§ TASK DETAILS
The stretch from the line with "Task: Click the % THAY ĐỔI column header" through the line with "Click the Team column header" in the records below: write it out exactly, and nothing else.

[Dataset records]
● ● ●

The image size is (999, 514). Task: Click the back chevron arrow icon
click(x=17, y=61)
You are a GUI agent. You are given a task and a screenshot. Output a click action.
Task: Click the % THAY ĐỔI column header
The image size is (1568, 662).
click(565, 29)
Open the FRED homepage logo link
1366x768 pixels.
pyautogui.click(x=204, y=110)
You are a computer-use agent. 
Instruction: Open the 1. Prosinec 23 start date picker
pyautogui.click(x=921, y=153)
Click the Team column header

● ● ●

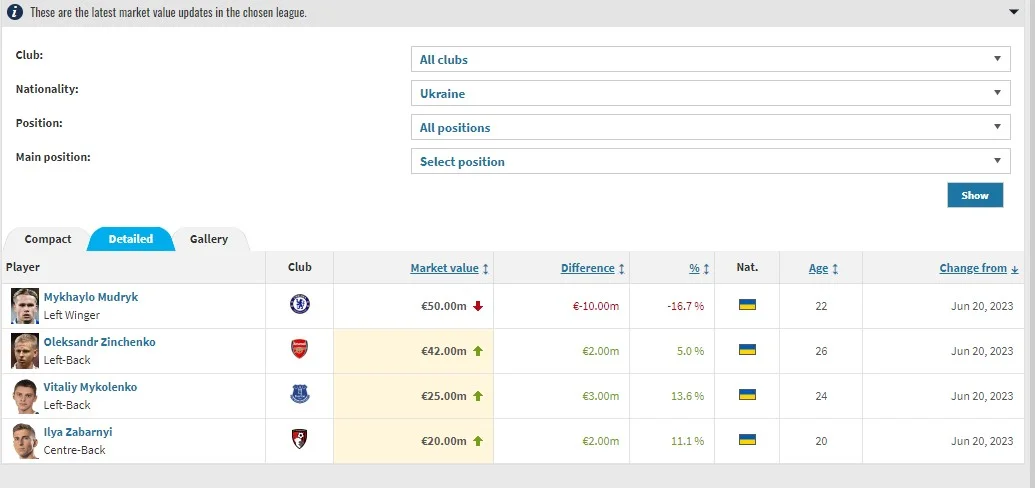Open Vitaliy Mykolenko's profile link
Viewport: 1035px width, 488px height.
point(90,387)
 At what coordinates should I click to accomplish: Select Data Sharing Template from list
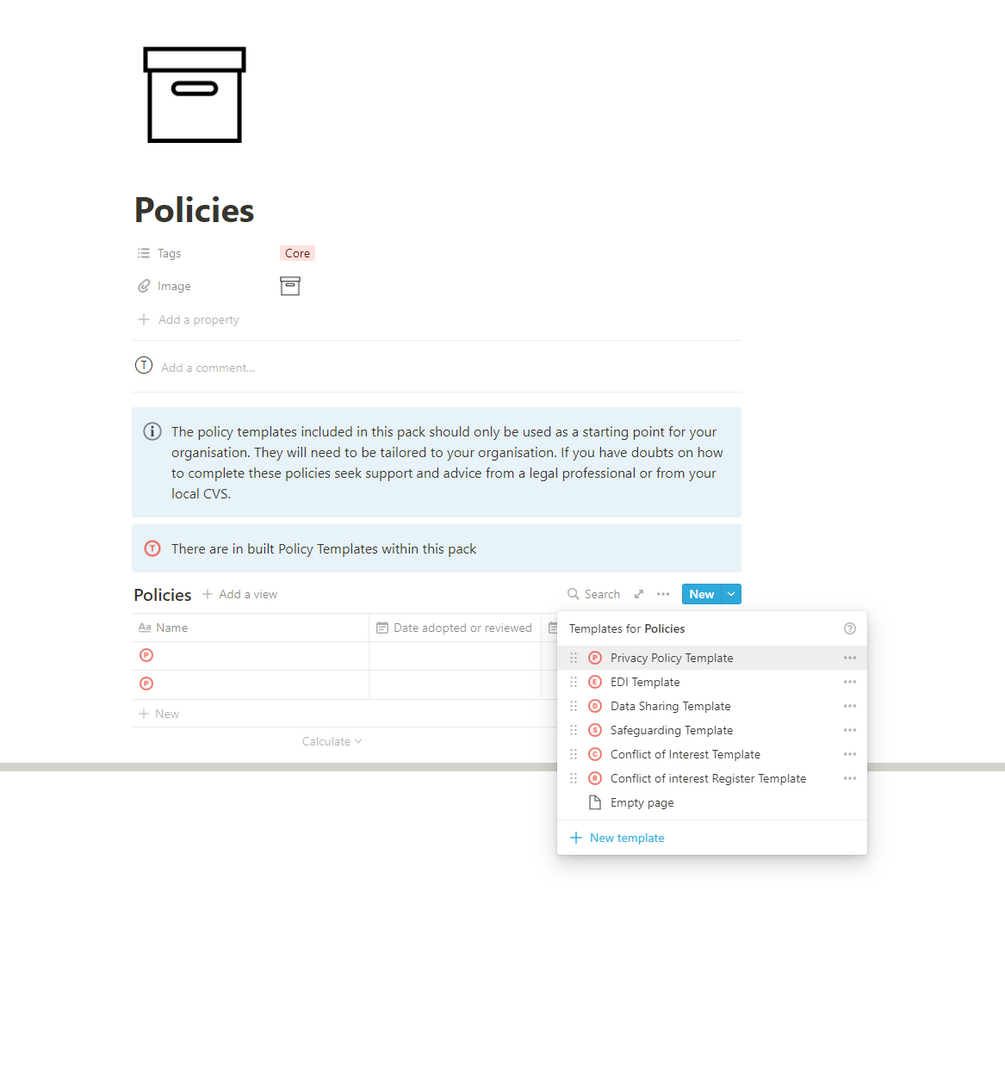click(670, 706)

● ● ●

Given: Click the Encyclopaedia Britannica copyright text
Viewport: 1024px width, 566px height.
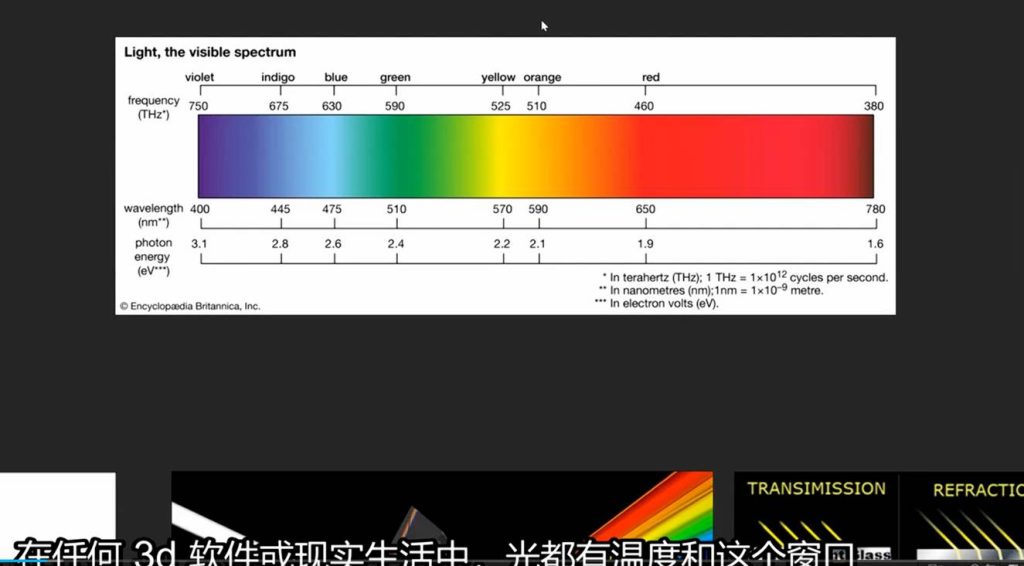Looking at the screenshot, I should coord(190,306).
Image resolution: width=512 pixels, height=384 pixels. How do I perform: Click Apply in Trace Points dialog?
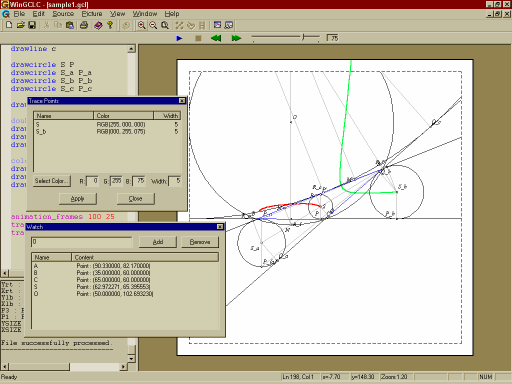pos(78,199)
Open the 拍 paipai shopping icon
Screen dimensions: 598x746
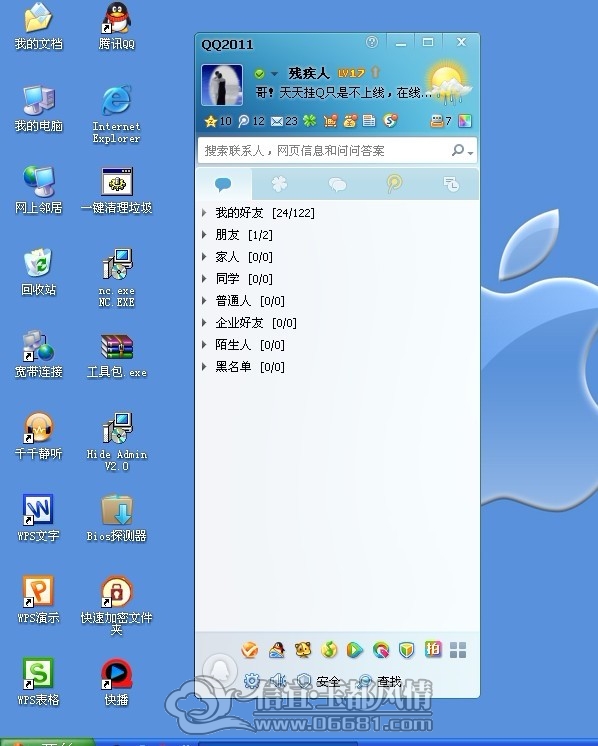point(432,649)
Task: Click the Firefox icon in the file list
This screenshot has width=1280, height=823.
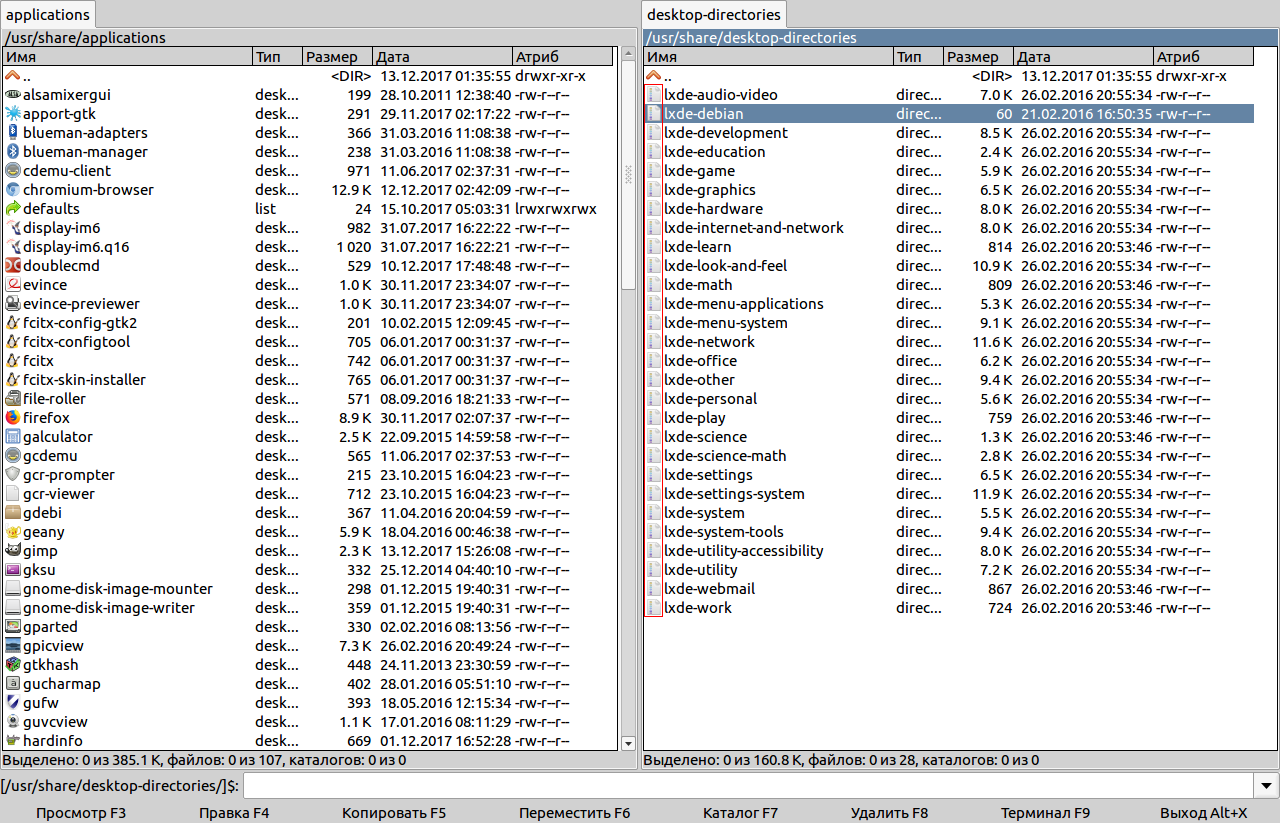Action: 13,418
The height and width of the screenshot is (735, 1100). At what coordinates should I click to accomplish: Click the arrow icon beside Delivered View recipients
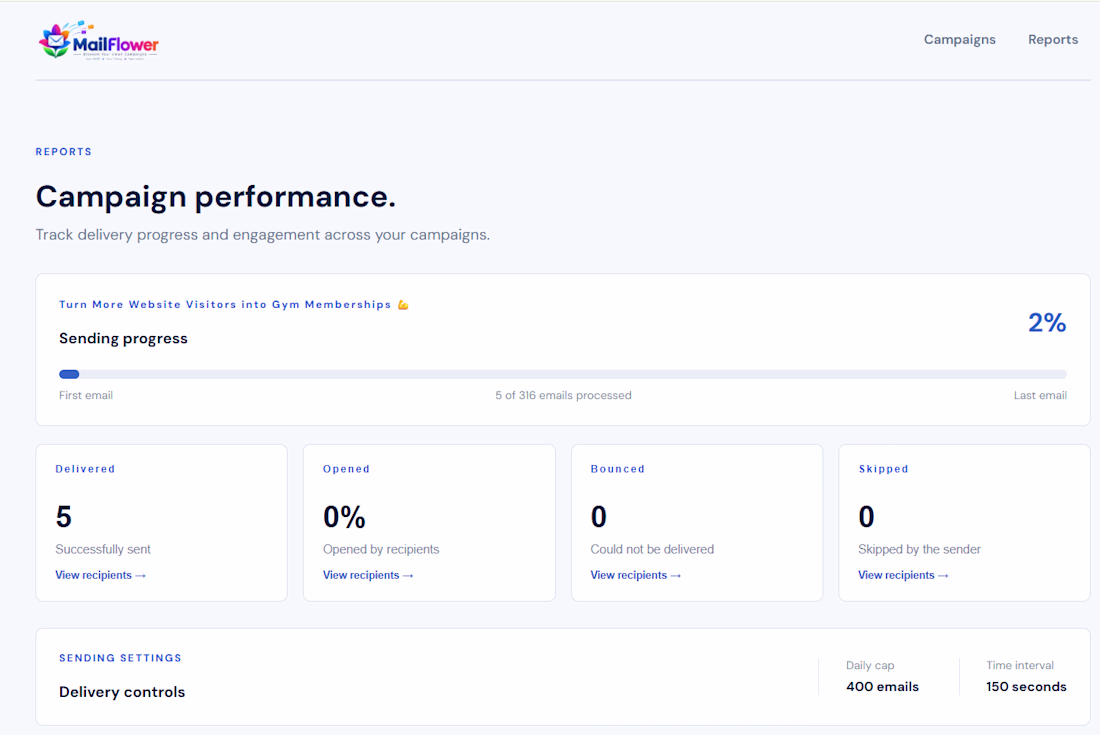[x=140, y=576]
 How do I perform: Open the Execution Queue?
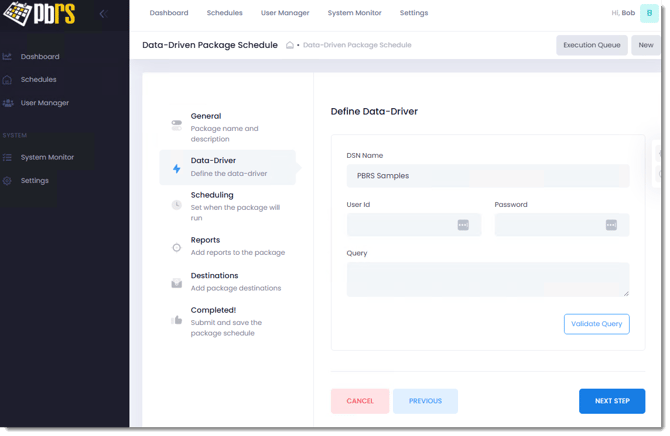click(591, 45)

● ● ●

§ EXERCISE OUTPUT
Task: Click the % THAY ĐỔI column header
The image size is (1568, 662).
click(565, 29)
Open the FRED homepage logo link
1366x768 pixels.
pyautogui.click(x=204, y=110)
You are a computer-use agent. 
Instruction: Open the 1. Prosinec 23 start date picker
pyautogui.click(x=921, y=153)
Click the Team column header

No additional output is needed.